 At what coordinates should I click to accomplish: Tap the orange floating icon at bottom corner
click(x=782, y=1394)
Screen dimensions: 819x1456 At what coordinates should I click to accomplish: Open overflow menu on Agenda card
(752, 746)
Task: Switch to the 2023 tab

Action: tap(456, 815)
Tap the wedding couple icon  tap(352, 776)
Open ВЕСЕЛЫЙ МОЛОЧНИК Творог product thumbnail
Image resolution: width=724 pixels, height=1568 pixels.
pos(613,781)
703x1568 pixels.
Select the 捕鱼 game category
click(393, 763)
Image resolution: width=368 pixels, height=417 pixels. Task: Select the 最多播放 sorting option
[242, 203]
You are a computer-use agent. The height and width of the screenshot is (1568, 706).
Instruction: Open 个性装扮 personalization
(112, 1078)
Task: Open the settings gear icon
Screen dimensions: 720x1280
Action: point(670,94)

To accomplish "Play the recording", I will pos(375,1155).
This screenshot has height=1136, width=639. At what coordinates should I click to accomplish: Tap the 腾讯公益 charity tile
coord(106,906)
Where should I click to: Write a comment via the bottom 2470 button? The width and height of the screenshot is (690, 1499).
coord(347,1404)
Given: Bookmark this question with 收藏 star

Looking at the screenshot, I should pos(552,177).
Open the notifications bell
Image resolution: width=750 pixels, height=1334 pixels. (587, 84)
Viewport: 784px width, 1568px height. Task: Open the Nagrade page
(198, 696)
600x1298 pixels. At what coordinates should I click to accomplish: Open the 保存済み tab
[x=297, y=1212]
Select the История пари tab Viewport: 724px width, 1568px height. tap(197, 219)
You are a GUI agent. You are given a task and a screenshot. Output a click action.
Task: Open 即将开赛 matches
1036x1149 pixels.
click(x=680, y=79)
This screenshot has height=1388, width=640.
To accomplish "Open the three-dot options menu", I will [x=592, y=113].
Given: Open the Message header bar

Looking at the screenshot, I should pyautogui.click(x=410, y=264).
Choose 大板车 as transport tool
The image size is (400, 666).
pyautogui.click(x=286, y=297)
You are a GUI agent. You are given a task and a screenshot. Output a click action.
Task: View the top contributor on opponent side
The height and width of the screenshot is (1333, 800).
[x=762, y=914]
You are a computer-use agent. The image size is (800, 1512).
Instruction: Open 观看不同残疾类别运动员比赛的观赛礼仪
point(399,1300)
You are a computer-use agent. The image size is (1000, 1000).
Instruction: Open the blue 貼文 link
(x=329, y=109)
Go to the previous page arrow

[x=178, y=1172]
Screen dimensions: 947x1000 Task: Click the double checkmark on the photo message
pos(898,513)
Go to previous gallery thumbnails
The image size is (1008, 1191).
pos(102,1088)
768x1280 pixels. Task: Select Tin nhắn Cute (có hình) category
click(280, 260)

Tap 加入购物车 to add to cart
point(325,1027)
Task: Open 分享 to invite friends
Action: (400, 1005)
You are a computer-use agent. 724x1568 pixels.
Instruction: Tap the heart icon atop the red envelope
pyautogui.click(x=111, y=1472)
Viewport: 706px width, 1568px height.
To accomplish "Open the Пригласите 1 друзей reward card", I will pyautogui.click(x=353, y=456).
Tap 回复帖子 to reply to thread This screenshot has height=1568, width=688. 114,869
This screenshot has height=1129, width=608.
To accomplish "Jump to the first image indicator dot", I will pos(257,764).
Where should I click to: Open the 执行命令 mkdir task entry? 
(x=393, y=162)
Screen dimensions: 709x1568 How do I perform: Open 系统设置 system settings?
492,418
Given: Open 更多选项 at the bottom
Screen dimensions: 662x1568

**TASK DIRECTIONS:**
Retype every line of the listing above, keeping each character the same.

**EXERCISE OUTPUT:**
 At what coordinates should I click to accomplish: Tap the orange floating icon at bottom corner
click(x=782, y=1394)
Screen dimensions: 819x1456 At what coordinates should I click to accomplish: Open overflow menu on Agenda card
(752, 746)
Task: Switch to the 2023 tab

Action: tap(456, 815)
Tap the wedding couple icon  tap(352, 776)
Open ВЕСЕЛЫЙ МОЛОЧНИК Творог product thumbnail
Image resolution: width=724 pixels, height=1568 pixels.
pos(613,781)
703x1568 pixels.
Select the 捕鱼 game category
click(393, 763)
Image resolution: width=368 pixels, height=417 pixels. Task: Select the 最多播放 sorting option
[242, 203]
You are a computer-use agent. The height and width of the screenshot is (1568, 706).
Instruction: Open 个性装扮 personalization
(112, 1078)
Task: Open the settings gear icon
Screen dimensions: 720x1280
Action: point(670,94)

To accomplish "Play the recording", I will pos(375,1155).
This screenshot has height=1136, width=639. At what coordinates should I click to accomplish: Tap the 腾讯公益 charity tile
coord(106,906)
Where should I click to: Write a comment via the bottom 2470 button? The width and height of the screenshot is (690, 1499).
coord(347,1404)
Given: Bookmark this question with 收藏 star

Looking at the screenshot, I should pos(552,177).
Open the notifications bell
Image resolution: width=750 pixels, height=1334 pixels. (587, 84)
Viewport: 784px width, 1568px height. Task: Open the Nagrade page
(198, 696)
600x1298 pixels. At what coordinates should I click to accomplish: Open the 保存済み tab
[x=297, y=1212]
Select the История пари tab Viewport: 724px width, 1568px height. tap(197, 219)
You are a GUI agent. You are given a task and a screenshot. Output a click action.
Task: Open 即将开赛 matches
1036x1149 pixels.
click(x=680, y=79)
This screenshot has height=1388, width=640.
To accomplish "Open the three-dot options menu", I will [x=592, y=113].
Given: Open the Message header bar

Looking at the screenshot, I should pyautogui.click(x=410, y=264).
Choose 大板车 as transport tool
The image size is (400, 666).
pyautogui.click(x=286, y=297)
You are a GUI agent. You are given a task and a screenshot. Output a click action.
Task: View the top contributor on opponent side
The height and width of the screenshot is (1333, 800).
[x=762, y=914]
You are a computer-use agent. The image size is (800, 1512).
Instruction: Open 观看不同残疾类别运动员比赛的观赛礼仪
point(399,1300)
You are a computer-use agent. The image size is (1000, 1000).
Instruction: Open the blue 貼文 link
(x=329, y=109)
Go to the previous page arrow

[x=178, y=1172]
Screen dimensions: 947x1000 Task: Click the double checkmark on the photo message
pos(898,513)
Go to previous gallery thumbnails
The image size is (1008, 1191).
pos(102,1088)
768x1280 pixels. Task: Select Tin nhắn Cute (có hình) category
click(280, 260)

Tap 加入购物车 to add to cart
point(325,1027)
Task: Open 分享 to invite friends
Action: (400, 1005)
You are a computer-use agent. 724x1568 pixels.
Instruction: Tap the heart icon atop the red envelope
pyautogui.click(x=111, y=1472)
Viewport: 706px width, 1568px height.
To accomplish "Open the Пригласите 1 друзей reward card", I will pyautogui.click(x=353, y=456).
Tap 回复帖子 to reply to thread This screenshot has height=1568, width=688. 114,869
This screenshot has height=1129, width=608.
To accomplish "Jump to the first image indicator dot", I will pos(257,764).
Where should I click to: Open the 执行命令 mkdir task entry? 
(x=393, y=162)
Screen dimensions: 709x1568 How do I perform: Open 系统设置 system settings?
492,418
Given: Open 更多选项 at the bottom
Screen dimensions: 662x1568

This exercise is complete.